If you’re yield hungry and comfortable exploring the potential with compelling new ETF products, it’s tough not to feel tempted to buy the dip in the YieldMax Ultra Option Income Strategy ETF (NYSEARCA:ULTY). The ULTY has a sky-high yield (currently hovering around 85%), but with shares dipping from $20 per share to $6 and change, it’s not a name who are easily startled out of positions based on daily moves in the market. Indeed, with the ULTY, which uses a covered call strategy against some of the market’s most volatile stocks, volatility in share price and yield is pretty much a guarantee.
Indeed, a high level of volatility and downside momentum could make limit orders a smart way to add to one’s position. That said, if you’re keen on placing a bet that would be standing pat, doing nothing but eroding value at the hands of inflation, I’d be more inclined to place a market order than a limit order, especially since timing the markets over the short-term is not a game that prudent long-term income investors should play.
In this piece, we’ll look at the case of an individual who’s wondering if it makes sense to submit a limit order at $6.00 (today, ULTY shares are going for $6 and change per share) or place a limit order at a much lower price.
This Reddit user wonders if lowering one’s limit order could be a wise move
Given how things have been for ULTY shares, it seems like lowering the bar on a limit order is a smart bet.
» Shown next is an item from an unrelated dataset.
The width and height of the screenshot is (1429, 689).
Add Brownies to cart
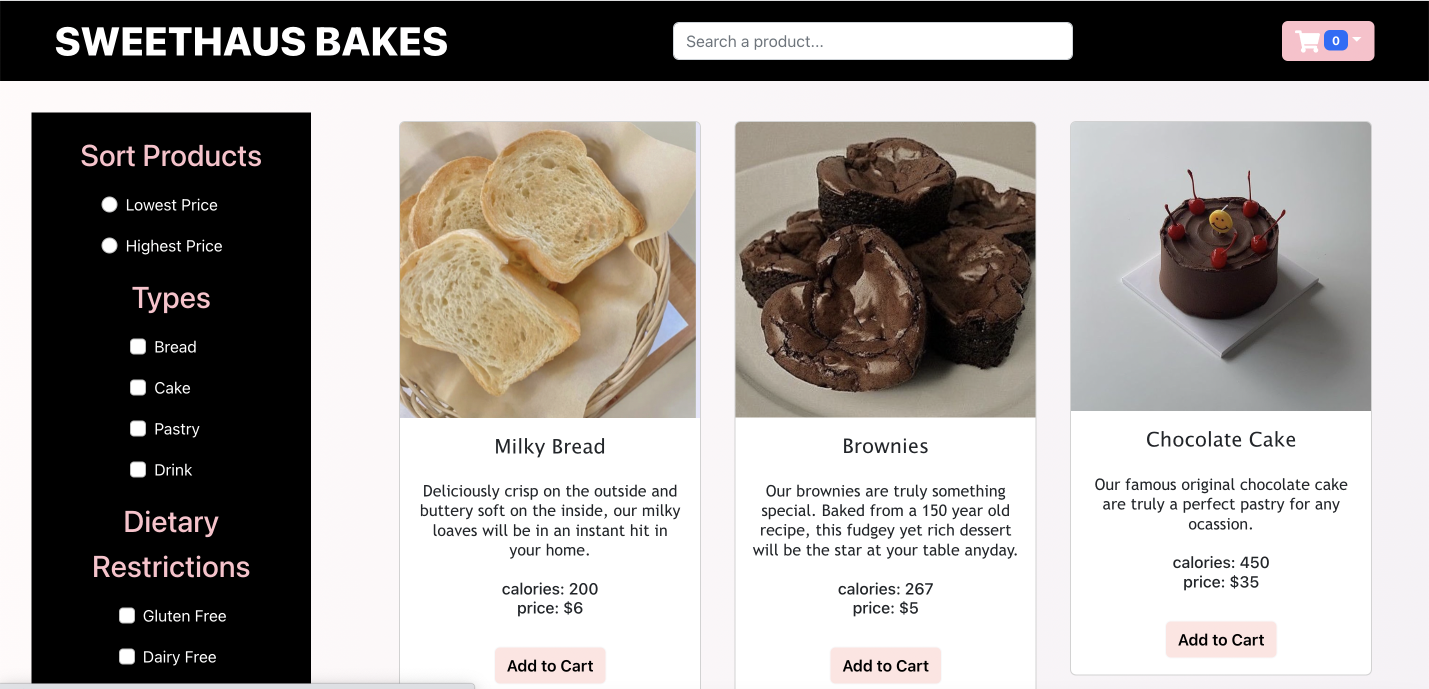coord(885,666)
Sure, you could get a much lower price of admission shortly if a $5 (or less) limit order succeeds, but if shares don’t move towards the mark anytime soon, you’re not going to be paid to wait. For most stocks with yields well below 3%, that wouldn’t be such a big deal. That said, we’re talking about a YieldMax ETF with a profoundly high 85% yield that stands to compensate investors as they stay aboard a ride that’s been lower since the ULTY landed on public markets just last year.
In any case, if ULTY shares aren’t headed to or below the $6 per-share mark in short order, you may not be all too happy with the timing of your entry. As such, I wouldn’t waste too much time pondering which limit orders to buy unless, of course, you’re a seasoned trader who’s well-versed in timing the next moves of a complicated premium income ETF over the near term. Instead, I’d focus on how much one would want to put in a choppy yield-heavy ETF like ULTY. As always, chatting with a financial advisor and asking them how such an aggressive yield heavyweight fits into a diversified portfolio is the best move.
At the end of the day, predicting the next move of any security over the near term, even one that only seems to know how to go down, isn’t the best idea. When it comes to ULTY and other yield-heavy securities, it’s more about the yield than the share price.
The road ahead for the volatility plays
As we head into volatility season (September is typically a very choppy month), I think submitting a market order in shares of ULTY could be a better idea than trying one’s luck with limit orders at arbitrary prices. Indeed, as volatility rises, demand (and premiums) for calls stand to rise, as I’ve noted in prior pieces. As such, seasonal traders may wish to be patient and simplify things, especially if one is looking for a way to benefit from rising volatility and appetite for some of the market’s hottest and choppiest high-flyers.